Nies performed in Ingram Hall at the Blair School of Music. Part Four in an eight-performance solo series. The Complete 48 Preludes and Fugues: The Well-Tempered Clavier by Johann Sebastian Bach. This program includes works from Book 2, one of Bach's last works. Also included are Ravel's last work for piano, Le Tombeau de Couperin and one of Chopin's last works, his Third Sonata. Sponsored by the Sartain Lanier Family Foundation.

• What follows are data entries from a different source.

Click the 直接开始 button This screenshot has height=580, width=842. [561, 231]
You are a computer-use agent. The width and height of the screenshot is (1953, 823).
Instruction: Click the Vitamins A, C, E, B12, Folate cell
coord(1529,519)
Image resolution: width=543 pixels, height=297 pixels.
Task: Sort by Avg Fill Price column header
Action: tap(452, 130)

I was surprised by the way the musician presented the well known academic composition to the audience. He started jolly, smoothly and energetically at the same time. Making turns of sad and vivid parts, he managed to captivate the audience from the first sound and keep it focused all the time during the concerts. I believe it is impossible to do it other way playing classics like Sebastian Bach or Frédéric Chopin. All admirers of the music by these metres had an opportunity to plunge into the sound of pure history, eternity and inevitability the authors perhaps experienced while composing it. Anyway, the play by the pianist left none careless. It touched and amused deep within what is the most important with the playing technique of the musician.